[PATCH v3 19/46] perf/x86/intel/cmt: add support for cgroup events

From: David Carrillo-Cisneros
Date: Sat Oct 29 2016 - 20:45:58 EST


First part of cgroup support for CMT.

A monr's position in monrs hierarchy depends on the position of it's
target cgroup or thread in the cgroup hierarchy.
(See code comments for details).

A monr that monitors a cgroup keeps a reference to in monr->monr_cgroup
and its used in future patches to add support for cgroup monitoring
without requiring an active perf_event at all times.

Signed-off-by: David Carrillo-Cisneros <davidcc@xxxxxxxxxx>
---
arch/x86/events/intel/cmt.c | 293 ++++++++++++++++++++++++++++++++++++++++++++
arch/x86/events/intel/cmt.h | 2 +
2 files changed, 295 insertions(+)

diff --git a/arch/x86/events/intel/cmt.c b/arch/x86/events/intel/cmt.c
index 3883cb4..a5b7d2d 100644
--- a/arch/x86/events/intel/cmt.c
+++ b/arch/x86/events/intel/cmt.c
@@ -125,6 +125,14 @@ static inline struct pmonr *pkgd_pmonr(struct pkg_data *pkgd, struct monr *monr)
return rcu_dereference_check(monr->pmonrs[pkgd->pkgid], safe);
}

+#ifdef CONFIG_CGROUP_PERF
+static inline struct cgroup_subsys_state *get_root_perf_css(void)
+{
+ /* Get css for root cgroup */
+ return init_css_set.subsys[perf_event_cgrp_id];
+}
+#endif
+
static inline void pmonr_set_rmids(struct pmonr *pmonr,
u32 sched_rmid, u32 read_rmid)

Tasks to complete.
A. List every struct type named in the code of the patch.
B. Print the section of the patch between "Signed-off-by: David Carrillo-Cisneros" and "changed, 295 insertions(+)", inclusive.

Recorded information.
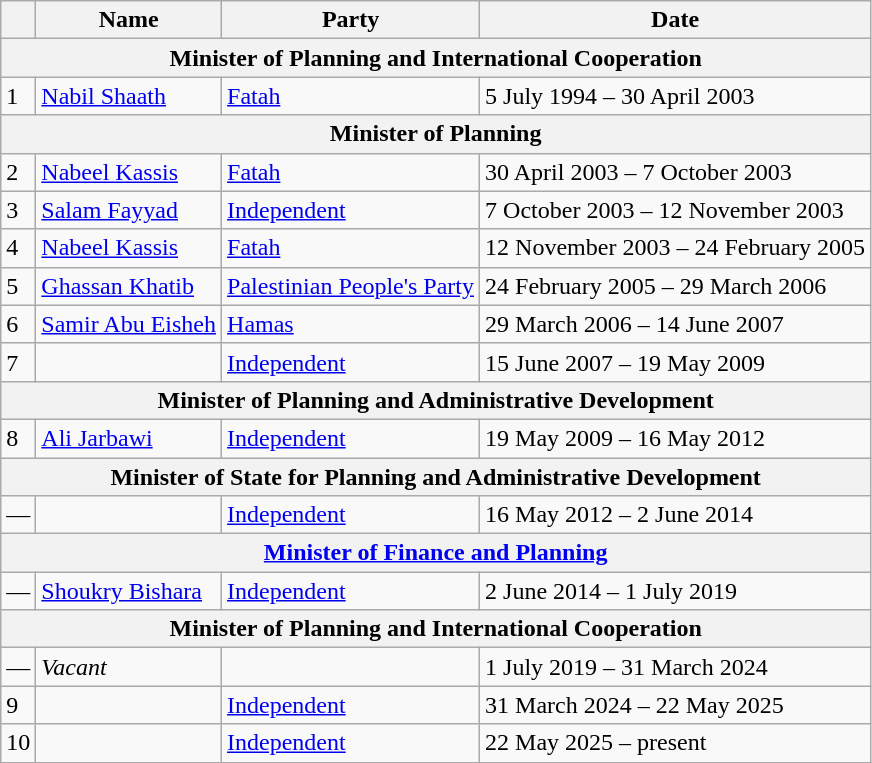
Palestinian People's Party [351, 286]
2 [18, 172]
31 March 2024 – 22 May 2025 [676, 705]
Hamas [351, 324]
7 October 2003 – 12 November 2003 [676, 210]
16 May 2012 – 2 June 2014 [676, 515]
Minister of Planning and Administrative Development [436, 400]
19 May 2009 – 16 May 2012 [676, 438]
Shoukry Bishara [129, 591]
9 [18, 705]
5 July 1994 – 30 April 2003 [676, 96]
Minister of Finance and Planning [436, 553]
10 [18, 743]
Minister of Planning [436, 134]
Party [351, 20]
1 July 2019 – 31 March 2024 [676, 667]
4 [18, 248]
Vacant [129, 667]
12 November 2003 – 24 February 2005 [676, 248]
3 [18, 210]
22 May 2025 – present [676, 743]
7 [18, 362]
6 [18, 324]
Nabil Shaath [129, 96]
Samir Abu Eisheh [129, 324]
24 February 2005 – 29 March 2006 [676, 286]
Date [676, 20]
Ali Jarbawi [129, 438]
5 [18, 286]
Salam Fayyad [129, 210]
15 June 2007 – 19 May 2009 [676, 362]
1 [18, 96]
Minister of State for Planning and Administrative Development [436, 477]
2 June 2014 – 1 July 2019 [676, 591]
8 [18, 438]
Ghassan Khatib [129, 286]
29 March 2006 – 14 June 2007 [676, 324]
30 April 2003 – 7 October 2003 [676, 172]
Name [129, 20]
Identify which cell holds the provided text, then report its [x, y] central coordinate. 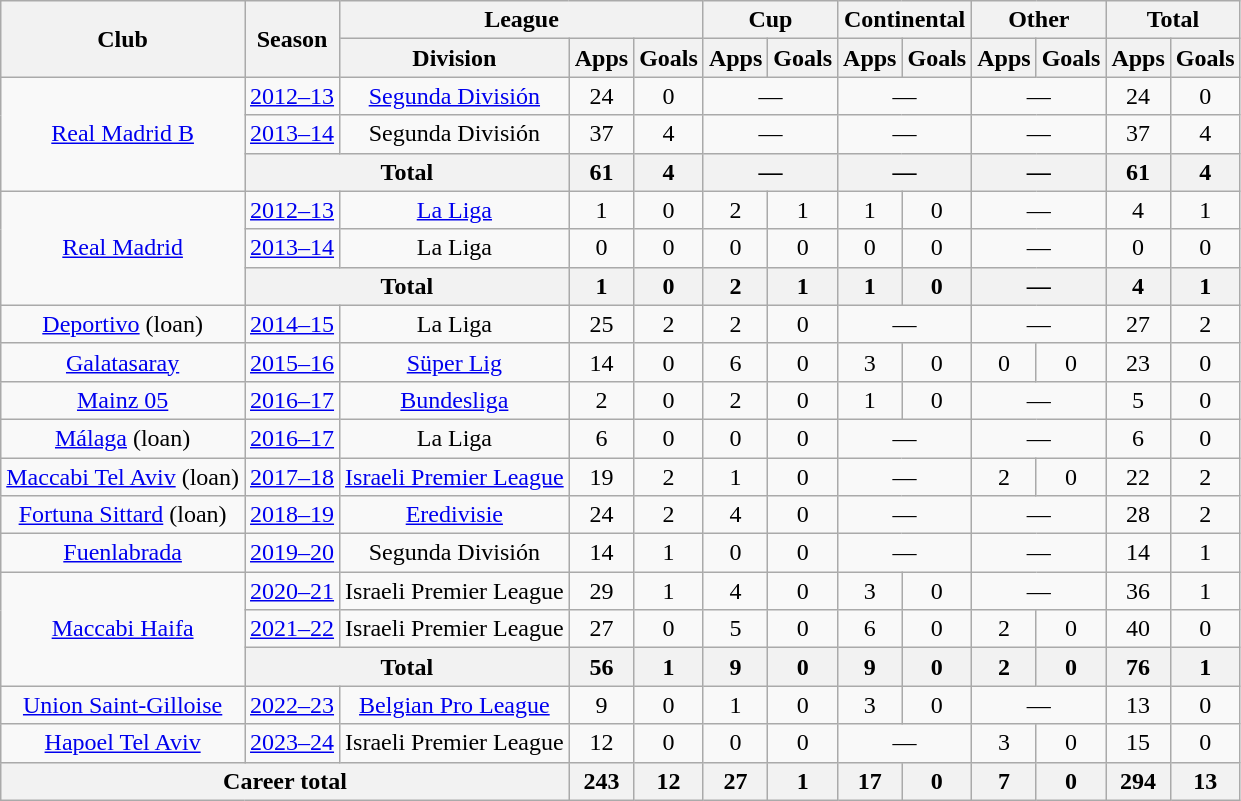
Other [1039, 20]
22 [1138, 477]
Real Madrid B [123, 134]
28 [1138, 515]
Real Madrid [123, 248]
2015–16 [292, 362]
Career total [285, 781]
League [522, 20]
2014–15 [292, 324]
15 [1138, 743]
19 [601, 477]
Union Saint-Gilloise [123, 705]
Hapoel Tel Aviv [123, 743]
Deportivo (loan) [123, 324]
294 [1138, 781]
Season [292, 39]
2021–22 [292, 629]
Continental [905, 20]
Maccabi Haifa [123, 629]
2020–21 [292, 591]
40 [1138, 629]
2023–24 [292, 743]
Süper Lig [455, 362]
2017–18 [292, 477]
2022–23 [292, 705]
Eredivisie [455, 515]
56 [601, 667]
17 [870, 781]
23 [1138, 362]
2019–20 [292, 553]
Fuenlabrada [123, 553]
Club [123, 39]
2018–19 [292, 515]
Bundesliga [455, 400]
Cup [770, 20]
Maccabi Tel Aviv (loan) [123, 477]
243 [601, 781]
Galatasaray [123, 362]
Fortuna Sittard (loan) [123, 515]
Division [455, 58]
36 [1138, 591]
Mainz 05 [123, 400]
7 [1004, 781]
25 [601, 324]
Málaga (loan) [123, 438]
76 [1138, 667]
29 [601, 591]
Belgian Pro League [455, 705]
Scan for the cell matching the given text and deliver its [x, y] coordinate at center. 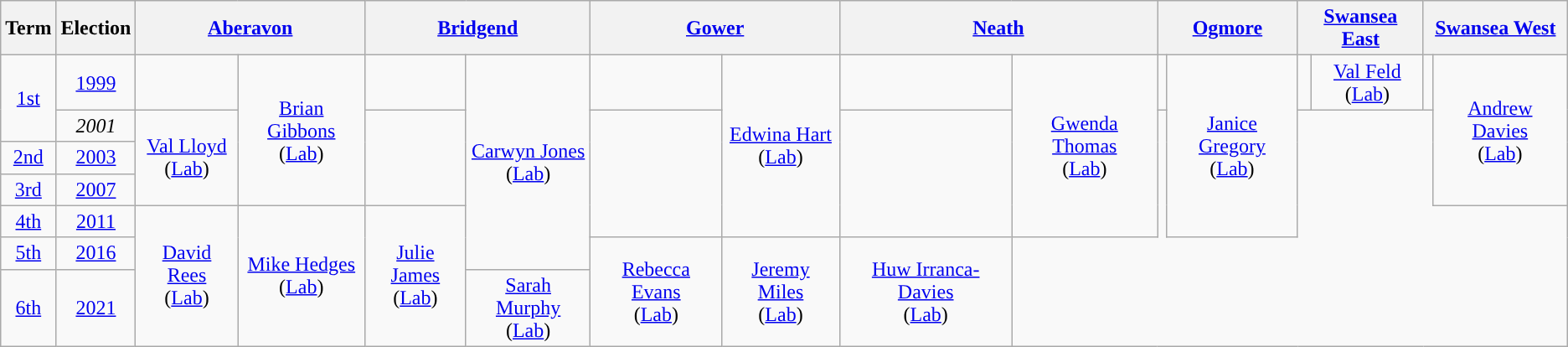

Per-task outputs.
A. pmonr, pkg_data, monr, cgroup_subsys_state

B.
Signed-off-by: David Carrillo-Cisneros <davidcc@xxxxxxxxxx>
---
arch/x86/events/intel/cmt.c | 293 ++++++++++++++++++++++++++++++++++++++++++++
arch/x86/events/intel/cmt.h | 2 +
2 files changed, 295 insertions(+)